Accruals & Prepayments & Depreciation Flashcards
Accruals
- the accruals increase the expense recorded
- accruals are owing at the date of the statement of financial position
- amounts are due for payment in < 1 year
- are current liabilities
- in SOFP
Prepayments
- prepayments decrease the expense recorded
- prepayment entitle the business to a service at the date of the statement of financial position
- are current assets
- in SoFP
Adjustments to Trial Balance
- Inventories
- Accruals
- Prepayments
- Depreciation
Matching Accruals
when the association with income can only be broadly or indirectly determined, expenses are recognised in the SOPL on the basis of systematic and rational allocation procedures.
Issues with Accruals and Prepayments
-the calculation is made from a later or earlier invoice
-this is verifiable information
(more an item can be verified, the better quality the financial information is)
How to account income received in advance or arrears?
Accrued income (Asset) for income in arrears:
DR accrued income
CR income
Deferred Income (Liability) for income received in advance: DR Income CR deferred income
What is the cost of an asset given by?
- all costs incurred by the entity to bring the asset to its required location
Includes: - delivery costs
-installation costs
-legal expenses (transfer of legal titles)
Define tangible non-current assets
initially recorded as a cost; evidence of the cost is usually provided by the purchase invoice
- have finite useful life:
- wear out in use
- wear out over time
- become obsolete
economic benefits inherent in the asset are reduced
Problems when forecasting expected economic life of an asset
- difficult to determine the rate of progress of technology
- difficult to predict the changes in demand e.g. customer tastes/ needs
Depreciation Principles
- non-current assets are used up during the process of generating the revenues recognised during a specific time period
- match economic benefit consumed (cost) against revenues recognised in SOPL
- reduce the carrying amount of the asset in SOFP
regardless of whether historical cost or valuation is used, all tangible non-current assets are depreciated.
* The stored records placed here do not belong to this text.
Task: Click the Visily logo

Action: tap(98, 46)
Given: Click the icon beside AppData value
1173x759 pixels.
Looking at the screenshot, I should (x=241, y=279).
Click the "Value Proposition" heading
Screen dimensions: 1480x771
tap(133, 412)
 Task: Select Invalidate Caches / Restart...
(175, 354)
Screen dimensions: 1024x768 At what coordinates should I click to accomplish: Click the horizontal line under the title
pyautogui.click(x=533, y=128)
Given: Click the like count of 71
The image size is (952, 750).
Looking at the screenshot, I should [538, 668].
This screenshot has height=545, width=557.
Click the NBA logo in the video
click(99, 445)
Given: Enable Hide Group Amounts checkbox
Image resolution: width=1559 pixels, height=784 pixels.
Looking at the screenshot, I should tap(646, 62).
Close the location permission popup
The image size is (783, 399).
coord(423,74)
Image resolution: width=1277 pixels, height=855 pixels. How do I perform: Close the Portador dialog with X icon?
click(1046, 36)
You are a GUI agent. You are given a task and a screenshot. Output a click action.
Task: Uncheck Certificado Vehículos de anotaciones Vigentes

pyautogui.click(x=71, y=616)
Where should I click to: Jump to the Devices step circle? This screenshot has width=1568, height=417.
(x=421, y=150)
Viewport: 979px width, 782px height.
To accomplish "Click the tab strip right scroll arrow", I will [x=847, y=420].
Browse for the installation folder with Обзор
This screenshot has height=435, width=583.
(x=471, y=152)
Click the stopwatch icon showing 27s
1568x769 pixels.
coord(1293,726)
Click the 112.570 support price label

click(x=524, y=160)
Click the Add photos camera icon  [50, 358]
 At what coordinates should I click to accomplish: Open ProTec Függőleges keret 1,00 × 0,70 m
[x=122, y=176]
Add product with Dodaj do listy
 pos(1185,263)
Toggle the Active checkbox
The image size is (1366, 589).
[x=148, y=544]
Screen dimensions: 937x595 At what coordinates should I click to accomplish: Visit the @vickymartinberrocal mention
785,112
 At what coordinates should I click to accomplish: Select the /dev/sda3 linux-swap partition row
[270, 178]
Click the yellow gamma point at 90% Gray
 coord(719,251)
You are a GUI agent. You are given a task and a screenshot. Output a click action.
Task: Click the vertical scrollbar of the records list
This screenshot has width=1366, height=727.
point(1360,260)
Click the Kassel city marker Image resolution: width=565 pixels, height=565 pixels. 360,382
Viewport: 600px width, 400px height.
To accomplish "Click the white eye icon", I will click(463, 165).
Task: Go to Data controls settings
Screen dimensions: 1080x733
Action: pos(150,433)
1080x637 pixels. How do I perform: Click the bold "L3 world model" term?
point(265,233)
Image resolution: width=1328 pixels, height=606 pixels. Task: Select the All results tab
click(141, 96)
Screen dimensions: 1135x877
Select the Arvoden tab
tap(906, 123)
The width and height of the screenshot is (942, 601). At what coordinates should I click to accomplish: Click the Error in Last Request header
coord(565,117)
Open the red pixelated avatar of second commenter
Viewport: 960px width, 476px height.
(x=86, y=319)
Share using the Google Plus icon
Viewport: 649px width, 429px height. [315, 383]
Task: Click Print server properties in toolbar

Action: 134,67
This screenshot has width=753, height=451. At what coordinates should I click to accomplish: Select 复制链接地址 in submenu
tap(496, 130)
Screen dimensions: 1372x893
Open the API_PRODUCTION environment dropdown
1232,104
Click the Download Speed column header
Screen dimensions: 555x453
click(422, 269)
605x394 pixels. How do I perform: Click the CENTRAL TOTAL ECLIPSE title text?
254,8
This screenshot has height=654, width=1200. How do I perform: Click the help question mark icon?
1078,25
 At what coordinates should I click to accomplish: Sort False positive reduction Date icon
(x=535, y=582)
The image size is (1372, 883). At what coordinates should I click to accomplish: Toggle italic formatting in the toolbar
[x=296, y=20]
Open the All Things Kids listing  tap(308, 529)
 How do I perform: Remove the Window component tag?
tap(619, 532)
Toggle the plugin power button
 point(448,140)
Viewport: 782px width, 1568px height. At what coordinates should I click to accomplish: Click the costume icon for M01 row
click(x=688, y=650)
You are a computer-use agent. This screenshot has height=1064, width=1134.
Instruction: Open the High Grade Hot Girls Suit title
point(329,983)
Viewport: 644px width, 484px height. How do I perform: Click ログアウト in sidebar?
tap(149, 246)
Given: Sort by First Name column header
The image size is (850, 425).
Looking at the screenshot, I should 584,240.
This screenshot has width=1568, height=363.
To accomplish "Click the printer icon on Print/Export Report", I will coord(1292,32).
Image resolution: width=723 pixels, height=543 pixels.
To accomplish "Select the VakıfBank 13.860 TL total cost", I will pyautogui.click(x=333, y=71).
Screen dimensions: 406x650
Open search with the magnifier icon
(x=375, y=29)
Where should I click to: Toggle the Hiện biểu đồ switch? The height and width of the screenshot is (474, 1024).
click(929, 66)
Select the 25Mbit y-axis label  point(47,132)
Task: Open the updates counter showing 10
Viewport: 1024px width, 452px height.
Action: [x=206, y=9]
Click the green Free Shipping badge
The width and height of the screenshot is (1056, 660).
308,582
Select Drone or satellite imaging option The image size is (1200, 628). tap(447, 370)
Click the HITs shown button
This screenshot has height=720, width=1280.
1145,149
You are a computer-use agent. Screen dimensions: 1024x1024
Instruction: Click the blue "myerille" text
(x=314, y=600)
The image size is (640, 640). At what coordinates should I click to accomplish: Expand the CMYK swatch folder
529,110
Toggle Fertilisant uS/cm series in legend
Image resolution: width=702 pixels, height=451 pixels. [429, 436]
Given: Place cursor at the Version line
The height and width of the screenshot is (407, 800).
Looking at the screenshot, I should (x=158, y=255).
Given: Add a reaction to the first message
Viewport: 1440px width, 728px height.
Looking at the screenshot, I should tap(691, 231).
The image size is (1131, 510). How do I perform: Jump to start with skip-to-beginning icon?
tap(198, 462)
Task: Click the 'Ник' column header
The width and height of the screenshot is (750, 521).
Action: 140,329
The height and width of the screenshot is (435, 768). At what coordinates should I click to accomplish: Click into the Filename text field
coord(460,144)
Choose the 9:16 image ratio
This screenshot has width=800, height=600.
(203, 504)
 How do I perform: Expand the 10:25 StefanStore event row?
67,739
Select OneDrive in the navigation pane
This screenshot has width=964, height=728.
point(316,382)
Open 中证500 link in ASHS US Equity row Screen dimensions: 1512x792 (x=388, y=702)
note: LAND does NOT depreciate- infinite life
What is allocation
using depreciation to spread the cost of a fixed asset over its useful life
*not a cash flow
What are intangible non-current assets
initially recorded at cost
-economic benefit and useful life are sometimes predetermined
-by law for patents and trademarks
- by legal contract for licenses
usually, have a finite useful life as economic benefit is reduced = Amortisation
Measuring depreciation for a period
four factors to be considered:
- the cost/ value of the asset
- the useful life of the asset
- the residual value (disposal value) of the asset
- the depreciation method
define residual value
the estimate of the value that the asset may have at the end of its economic useful life
(must be deducted from the cost of the asset)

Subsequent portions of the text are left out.